Now you’re probably wondering how is it possible to study feet for four years. Feet look simple, but the foot itself is a very complex mechanical system that requires bones, ligaments and tendons to all work together. For that to happen, the leg has to function correctly. For the foot and the leg to function correctly, both the hip and spine have to function correctly. This means there is a lot to learn.
Before I talk about what you study in podiatry, here are some facts about feet:
- Each foot has 26 bones – both feet contain nearly one quarter of all the bones (206) of the body.
- Each foot is made up of a complex network of over 100 tendons, ligaments, and muscles.
- Every step places 1.5 times your body weight of pressure on your foot.
Just a quick note, at university “subjects” are called “units”. I must admit I still use the term subjects at times (once a school student always a school student!).
Now for the good stuff, what are some of these cool subjects/units you study in podiatry?
Many injuries can occur in the lower limb during sporting activities and it can be up to a podiatrist to diagnose what that injury is. The podiatry course has a sports medicine and rehabilitation unit that teaches you how to assess, diagnose and rehabilitate a number of sporting injuries, such as an ankle sprain. Treatment for an injury can include strapping, ultrasound therapy and strengthening and stretching exercises.
Have you ever broken a bone and wondered what you’re looking at on your x-ray? Now you can solve the mystery! In the course you not only learn how to interpret x-rays, but also magnetic resonance imaging (MRI) and ultrasound images. You can then take this knowledge and apply it to patients in the QUT Health Clinic when they bring in their medical images. You can also impress your family and friends with your awesome knowledge!
Podiatrists in Queensland can now receive an endorsement for scheduled medicines. What does that mean? Basically podiatrists, with further study after uni, can get their prescribing rights for certain drugs, such as antifungals for fungal infections. In the podiatry degree there are three pharmacology units in total. The first unit is general pharmacology which teaches you about all the drugs for different medical conditions, not just podiatry related ones. As the units progress, they become more podiatry specific.

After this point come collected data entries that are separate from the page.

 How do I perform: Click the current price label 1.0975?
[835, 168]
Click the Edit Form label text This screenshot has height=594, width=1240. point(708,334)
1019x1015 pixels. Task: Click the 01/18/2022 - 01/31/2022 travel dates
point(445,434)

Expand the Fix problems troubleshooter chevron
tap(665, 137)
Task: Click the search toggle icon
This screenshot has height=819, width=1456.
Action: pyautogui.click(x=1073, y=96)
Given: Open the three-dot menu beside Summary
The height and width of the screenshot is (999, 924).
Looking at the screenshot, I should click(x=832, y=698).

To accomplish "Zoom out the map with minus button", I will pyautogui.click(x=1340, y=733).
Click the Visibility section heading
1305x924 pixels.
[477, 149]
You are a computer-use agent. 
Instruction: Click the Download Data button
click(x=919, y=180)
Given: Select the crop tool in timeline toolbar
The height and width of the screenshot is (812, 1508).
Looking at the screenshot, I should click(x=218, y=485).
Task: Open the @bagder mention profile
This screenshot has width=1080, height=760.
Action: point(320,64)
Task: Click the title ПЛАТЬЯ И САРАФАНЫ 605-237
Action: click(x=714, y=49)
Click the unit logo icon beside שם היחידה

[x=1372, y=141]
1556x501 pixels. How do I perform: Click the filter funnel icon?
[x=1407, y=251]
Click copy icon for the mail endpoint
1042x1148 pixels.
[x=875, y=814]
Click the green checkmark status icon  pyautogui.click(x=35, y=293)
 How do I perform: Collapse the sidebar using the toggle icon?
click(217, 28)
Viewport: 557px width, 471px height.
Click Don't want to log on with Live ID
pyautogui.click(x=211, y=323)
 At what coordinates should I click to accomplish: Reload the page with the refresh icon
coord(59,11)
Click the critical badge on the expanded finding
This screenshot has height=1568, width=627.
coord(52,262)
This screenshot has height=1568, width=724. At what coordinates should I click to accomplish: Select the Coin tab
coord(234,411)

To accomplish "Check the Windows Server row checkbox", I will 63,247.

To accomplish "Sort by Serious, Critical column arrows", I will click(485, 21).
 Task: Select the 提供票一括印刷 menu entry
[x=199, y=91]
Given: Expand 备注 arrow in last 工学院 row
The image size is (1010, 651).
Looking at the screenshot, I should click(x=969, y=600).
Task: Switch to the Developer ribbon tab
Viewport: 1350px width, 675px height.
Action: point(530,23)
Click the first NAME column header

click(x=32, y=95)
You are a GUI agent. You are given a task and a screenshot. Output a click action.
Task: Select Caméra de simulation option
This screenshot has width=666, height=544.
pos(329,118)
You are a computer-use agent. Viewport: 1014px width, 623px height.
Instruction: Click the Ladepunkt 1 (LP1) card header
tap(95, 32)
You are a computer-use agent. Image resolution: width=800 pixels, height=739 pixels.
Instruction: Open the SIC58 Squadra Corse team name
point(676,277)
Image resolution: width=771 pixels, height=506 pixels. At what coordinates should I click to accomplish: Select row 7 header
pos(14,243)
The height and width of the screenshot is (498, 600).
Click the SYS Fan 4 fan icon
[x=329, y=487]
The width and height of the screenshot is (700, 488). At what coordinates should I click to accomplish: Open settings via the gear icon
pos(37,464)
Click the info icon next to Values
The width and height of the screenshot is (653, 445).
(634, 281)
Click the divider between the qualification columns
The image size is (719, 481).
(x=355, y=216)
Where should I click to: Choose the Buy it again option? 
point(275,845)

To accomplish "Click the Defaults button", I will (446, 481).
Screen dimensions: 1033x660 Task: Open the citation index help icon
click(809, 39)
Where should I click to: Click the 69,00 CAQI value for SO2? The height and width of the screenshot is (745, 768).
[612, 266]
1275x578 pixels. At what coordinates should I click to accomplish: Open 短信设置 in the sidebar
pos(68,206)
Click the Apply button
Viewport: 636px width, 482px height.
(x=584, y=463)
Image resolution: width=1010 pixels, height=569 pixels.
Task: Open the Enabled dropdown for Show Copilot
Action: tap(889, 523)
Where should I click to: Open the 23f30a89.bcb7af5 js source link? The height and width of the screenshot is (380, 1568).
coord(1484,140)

Podiatry isn’t all about cutting toenails. If someone has a badly ingrown toe nail and you can’t cut it, what do you do? You inject their toe with anaesthetic and surgically remove it of course! Later on in the course (once you know what you’re cutting) you learn surgery techniques for ingrown toenails and also how to administer local anaesthetic. Sounds gruesome, but cutting toenails correctly in the first place can help avoid a lot of pain down the road. Remember, podiatrists aren’t crazy people who purposely give patients ingrown nails just so they can do surgery.
You can see there is much more to podiatry that just feet and cutting toenails. Hopefully this gives you a glimpse into what you can study in podiatry. If you’re undecided, there are many people you can talk to about career choices in school and at university. If you want to see a list of all the units you study in podiatry, just click here to go to the course structure page.
P.S don’t be afraid of having a foot fetish.